Exercise brief
Reproduce everything in the FY2027 budget article from "The MASA proposal" down to "and competitive grants.", word for word.

The FY2027 Budget Request: What Business and Technology Leaders Need to Know
By Zack Huhn, Co-Founder & National Director, Enterprise Technology Association
Published April 4, 2026 | hello@joineta.org
The White House released its Fiscal Year 2027 budget request on Friday, and the signal it sends to the enterprise technology community is unmistakable: national security is the overwhelming priority, and nearly everything else — including the science, workforce, and innovation infrastructure that powers the U.S. technology ecosystem — is being asked to absorb significant cuts.
This is a messaging document, not a law. Congress will ultimately set spending levels, and recent history tells us lawmakers will push back on the deepest proposed reductions. But for business leaders, economic development organizations, and technology ecosystem builders, this budget reveals the administration’s strategic posture heading into the second half of 2026 — and it demands attention.
Here’s what matters most.
The Headline Numbers
The FY2027 request proposes $1.5 trillion in defense spending, a 42% increase — roughly $445 billion — over FY2026 enacted levels. It is the largest defense budget request in decades, driven substantially by the ongoing U.S.-led military engagement with Iran.
On the other side of the ledger, non-defense discretionary spending would be cut by $73 billion, or 10%. The administration frames this as eliminating waste and returning responsibilities to state and local governments. For the technology and workforce sectors, the downstream effects are where the real story lives.
Science and Research: NSF Faces a 55% Cut
The National Science Foundation — the backbone of federally funded basic research in the non-medical sciences — would receive just $4.0 billion under this request. That represents a cut of approximately $4.8 billion, or nearly 55%, from FY2026 enacted levels.
To put that in perspective: the CHIPS and Science Act authorized $18.9 billion for NSF in FY2027. The request comes in at roughly one-fifth of that authorization.
Within that diminished topline, the budget does maintain designated funding for AI research (~$655 million) and approximately $200 million for NSF Centers programs, including the National AI Research Institutes and Quantum Leap Challenge Institutes. AI and quantum information science are identified as “Frontier Initiatives” — the administration’s highest strategic priority designation within NSF. But these priorities are operating inside a drastically compressed overall envelope.
For organizations like ETA that work at the intersection of AI education, workforce development, and ecosystem building, this creates a paradox: AI is declared a national priority, but the agency most responsible for translating that priority into research, education, and regional capacity is being asked to do far more with far less.
Workforce Development: MASA Returns
The Department of Labor budget again proposes the Make America Skilled Again (MASA) framework — a $3.4 billion consolidated grant that would merge 11 existing workforce development programs into a single block grant to states. Congress rejected this consolidation in FY2026 and provided mostly flat funding instead. The administration is making the case again.
The MASA proposal would fold together Adult Employment and Training Activities, Youth Activities, Dislocated Worker programs, Apprenticeship funding, Indian and Native American Programs, and several others. The stated rationale is flexibility: let states and localities spend workforce dollars where they see the greatest need rather than navigating a fragmented system of formula and competitive grants.
The net effect, however, is a meaningful reduction. Current WIOA Title I funding stands at approximately $5.67 billion. The $3.4 billion MASA proposal represents roughly a 29% cut to the federal workforce development investment.

Stored data
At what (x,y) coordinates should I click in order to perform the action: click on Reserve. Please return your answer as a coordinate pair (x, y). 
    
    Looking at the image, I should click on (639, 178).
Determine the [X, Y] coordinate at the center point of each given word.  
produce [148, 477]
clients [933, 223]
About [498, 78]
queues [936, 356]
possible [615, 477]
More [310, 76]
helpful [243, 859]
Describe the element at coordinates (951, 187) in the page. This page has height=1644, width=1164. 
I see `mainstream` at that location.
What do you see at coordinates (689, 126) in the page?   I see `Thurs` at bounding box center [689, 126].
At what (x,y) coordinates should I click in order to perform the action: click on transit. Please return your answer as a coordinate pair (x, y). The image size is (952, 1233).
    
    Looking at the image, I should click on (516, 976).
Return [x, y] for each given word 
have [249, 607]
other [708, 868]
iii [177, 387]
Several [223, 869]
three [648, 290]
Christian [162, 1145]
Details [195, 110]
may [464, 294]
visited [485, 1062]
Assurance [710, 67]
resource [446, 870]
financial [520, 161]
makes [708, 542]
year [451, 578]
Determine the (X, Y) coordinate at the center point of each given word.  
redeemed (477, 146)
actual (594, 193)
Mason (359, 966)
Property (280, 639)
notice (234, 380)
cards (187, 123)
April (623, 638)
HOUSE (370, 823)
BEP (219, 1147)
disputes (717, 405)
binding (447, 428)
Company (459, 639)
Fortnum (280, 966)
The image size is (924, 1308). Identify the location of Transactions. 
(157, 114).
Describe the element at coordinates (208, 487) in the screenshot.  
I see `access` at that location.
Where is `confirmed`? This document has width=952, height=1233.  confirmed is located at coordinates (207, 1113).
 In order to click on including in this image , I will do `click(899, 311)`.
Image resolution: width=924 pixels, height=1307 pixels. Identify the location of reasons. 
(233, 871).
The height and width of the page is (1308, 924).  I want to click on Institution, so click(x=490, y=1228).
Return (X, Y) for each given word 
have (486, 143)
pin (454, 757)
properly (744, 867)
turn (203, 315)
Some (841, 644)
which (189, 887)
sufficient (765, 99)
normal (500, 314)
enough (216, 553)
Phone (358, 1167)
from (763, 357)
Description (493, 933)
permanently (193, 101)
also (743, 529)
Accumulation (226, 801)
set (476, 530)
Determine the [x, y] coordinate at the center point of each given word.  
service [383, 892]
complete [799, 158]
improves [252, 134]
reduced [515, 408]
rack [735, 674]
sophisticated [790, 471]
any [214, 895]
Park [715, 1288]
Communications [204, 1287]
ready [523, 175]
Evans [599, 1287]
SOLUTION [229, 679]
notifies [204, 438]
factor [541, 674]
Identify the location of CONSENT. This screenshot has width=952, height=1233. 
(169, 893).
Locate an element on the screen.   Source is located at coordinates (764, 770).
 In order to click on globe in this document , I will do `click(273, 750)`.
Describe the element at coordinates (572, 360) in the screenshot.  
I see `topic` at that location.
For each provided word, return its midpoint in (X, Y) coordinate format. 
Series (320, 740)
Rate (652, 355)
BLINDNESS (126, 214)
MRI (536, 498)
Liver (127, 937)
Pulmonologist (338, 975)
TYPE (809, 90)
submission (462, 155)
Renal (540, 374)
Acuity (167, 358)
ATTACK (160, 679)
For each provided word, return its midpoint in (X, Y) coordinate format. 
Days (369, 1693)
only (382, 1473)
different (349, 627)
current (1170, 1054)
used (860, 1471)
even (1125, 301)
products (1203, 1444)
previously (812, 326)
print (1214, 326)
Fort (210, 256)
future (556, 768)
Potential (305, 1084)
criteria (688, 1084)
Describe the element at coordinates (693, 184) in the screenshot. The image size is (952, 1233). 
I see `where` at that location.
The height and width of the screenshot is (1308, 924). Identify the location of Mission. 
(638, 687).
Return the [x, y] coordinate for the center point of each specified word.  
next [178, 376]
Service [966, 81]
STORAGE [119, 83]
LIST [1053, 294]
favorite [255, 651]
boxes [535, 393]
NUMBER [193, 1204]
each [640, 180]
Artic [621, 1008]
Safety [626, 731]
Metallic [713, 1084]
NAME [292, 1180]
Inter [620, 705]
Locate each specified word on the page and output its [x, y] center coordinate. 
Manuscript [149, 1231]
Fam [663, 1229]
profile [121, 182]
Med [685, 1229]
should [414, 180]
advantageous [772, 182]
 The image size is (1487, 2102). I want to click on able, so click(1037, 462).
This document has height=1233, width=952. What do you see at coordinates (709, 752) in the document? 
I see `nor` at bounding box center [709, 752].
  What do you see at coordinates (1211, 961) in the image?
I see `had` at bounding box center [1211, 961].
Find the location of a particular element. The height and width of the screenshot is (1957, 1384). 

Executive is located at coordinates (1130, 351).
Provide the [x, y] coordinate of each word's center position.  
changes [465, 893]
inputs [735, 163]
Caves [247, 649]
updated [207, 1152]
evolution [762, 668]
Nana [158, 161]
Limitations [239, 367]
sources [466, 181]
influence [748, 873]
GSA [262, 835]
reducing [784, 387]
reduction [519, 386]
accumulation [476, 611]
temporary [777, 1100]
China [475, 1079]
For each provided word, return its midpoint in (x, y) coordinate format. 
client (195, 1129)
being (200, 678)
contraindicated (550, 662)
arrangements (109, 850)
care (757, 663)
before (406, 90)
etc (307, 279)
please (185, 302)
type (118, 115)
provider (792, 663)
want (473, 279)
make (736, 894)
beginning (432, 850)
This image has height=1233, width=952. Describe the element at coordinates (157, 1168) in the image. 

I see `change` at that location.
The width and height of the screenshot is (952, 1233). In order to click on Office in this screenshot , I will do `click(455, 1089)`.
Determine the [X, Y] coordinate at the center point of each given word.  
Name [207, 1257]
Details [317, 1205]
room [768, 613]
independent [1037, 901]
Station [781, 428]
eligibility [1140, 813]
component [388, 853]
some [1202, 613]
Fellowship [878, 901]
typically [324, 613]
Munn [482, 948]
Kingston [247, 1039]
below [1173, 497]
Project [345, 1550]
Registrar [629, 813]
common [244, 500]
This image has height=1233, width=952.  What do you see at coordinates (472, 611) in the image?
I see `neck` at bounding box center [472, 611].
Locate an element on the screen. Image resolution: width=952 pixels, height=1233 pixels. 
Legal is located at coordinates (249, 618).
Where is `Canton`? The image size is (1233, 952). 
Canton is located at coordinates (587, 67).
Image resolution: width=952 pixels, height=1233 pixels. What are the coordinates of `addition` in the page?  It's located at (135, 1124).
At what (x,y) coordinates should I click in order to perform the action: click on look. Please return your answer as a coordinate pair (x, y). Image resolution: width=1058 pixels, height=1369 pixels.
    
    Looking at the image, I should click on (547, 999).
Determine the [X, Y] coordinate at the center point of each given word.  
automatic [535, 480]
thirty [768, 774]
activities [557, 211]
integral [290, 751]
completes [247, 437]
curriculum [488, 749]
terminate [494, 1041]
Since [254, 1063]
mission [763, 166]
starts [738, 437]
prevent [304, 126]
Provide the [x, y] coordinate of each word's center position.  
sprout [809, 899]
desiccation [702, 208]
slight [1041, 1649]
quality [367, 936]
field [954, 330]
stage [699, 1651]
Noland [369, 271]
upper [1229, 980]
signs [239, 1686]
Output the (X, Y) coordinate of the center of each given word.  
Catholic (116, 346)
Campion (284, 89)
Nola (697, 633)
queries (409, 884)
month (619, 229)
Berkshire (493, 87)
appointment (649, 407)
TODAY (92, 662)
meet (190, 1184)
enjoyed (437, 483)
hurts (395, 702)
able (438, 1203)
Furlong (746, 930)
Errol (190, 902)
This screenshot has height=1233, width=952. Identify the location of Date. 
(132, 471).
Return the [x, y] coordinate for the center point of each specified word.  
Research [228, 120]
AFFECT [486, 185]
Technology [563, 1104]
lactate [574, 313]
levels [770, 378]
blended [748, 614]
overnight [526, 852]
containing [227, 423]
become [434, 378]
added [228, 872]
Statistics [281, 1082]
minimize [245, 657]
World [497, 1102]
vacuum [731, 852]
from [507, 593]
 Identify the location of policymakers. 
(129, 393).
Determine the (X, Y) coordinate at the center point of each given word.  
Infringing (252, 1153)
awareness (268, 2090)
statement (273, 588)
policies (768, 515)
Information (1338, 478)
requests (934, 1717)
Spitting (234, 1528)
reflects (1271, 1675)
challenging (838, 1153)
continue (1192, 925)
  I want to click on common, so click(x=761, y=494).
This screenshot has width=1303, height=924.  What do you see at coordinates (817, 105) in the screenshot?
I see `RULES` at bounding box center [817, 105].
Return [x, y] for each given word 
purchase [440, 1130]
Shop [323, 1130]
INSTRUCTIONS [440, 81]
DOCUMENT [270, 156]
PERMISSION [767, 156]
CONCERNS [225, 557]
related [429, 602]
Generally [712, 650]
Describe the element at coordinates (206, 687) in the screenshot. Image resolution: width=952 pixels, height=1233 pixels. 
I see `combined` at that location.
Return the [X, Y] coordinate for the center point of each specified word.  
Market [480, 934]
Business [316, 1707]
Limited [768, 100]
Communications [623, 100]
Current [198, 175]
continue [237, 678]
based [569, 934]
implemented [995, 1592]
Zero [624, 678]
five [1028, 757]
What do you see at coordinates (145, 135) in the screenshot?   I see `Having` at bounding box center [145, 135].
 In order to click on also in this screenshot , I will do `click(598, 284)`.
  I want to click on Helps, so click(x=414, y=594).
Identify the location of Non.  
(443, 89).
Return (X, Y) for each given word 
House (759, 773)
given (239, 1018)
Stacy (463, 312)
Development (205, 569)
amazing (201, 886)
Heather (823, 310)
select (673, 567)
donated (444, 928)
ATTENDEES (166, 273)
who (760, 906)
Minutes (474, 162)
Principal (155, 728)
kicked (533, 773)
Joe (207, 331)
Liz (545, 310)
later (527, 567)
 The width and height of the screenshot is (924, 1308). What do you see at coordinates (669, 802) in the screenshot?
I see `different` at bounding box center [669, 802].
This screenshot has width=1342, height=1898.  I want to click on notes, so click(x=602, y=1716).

Written solution
The MASA proposal would fold together Adult Employment and Training Activities, Youth Activities, Dislocated Worker programs, Apprenticeship funding, Indian and Native American Programs, and several others. The stated rationale is flexibility: let states and localities spend workforce dollars where they see the greatest need rather than navigating a fragmented system of formula and competitive grants.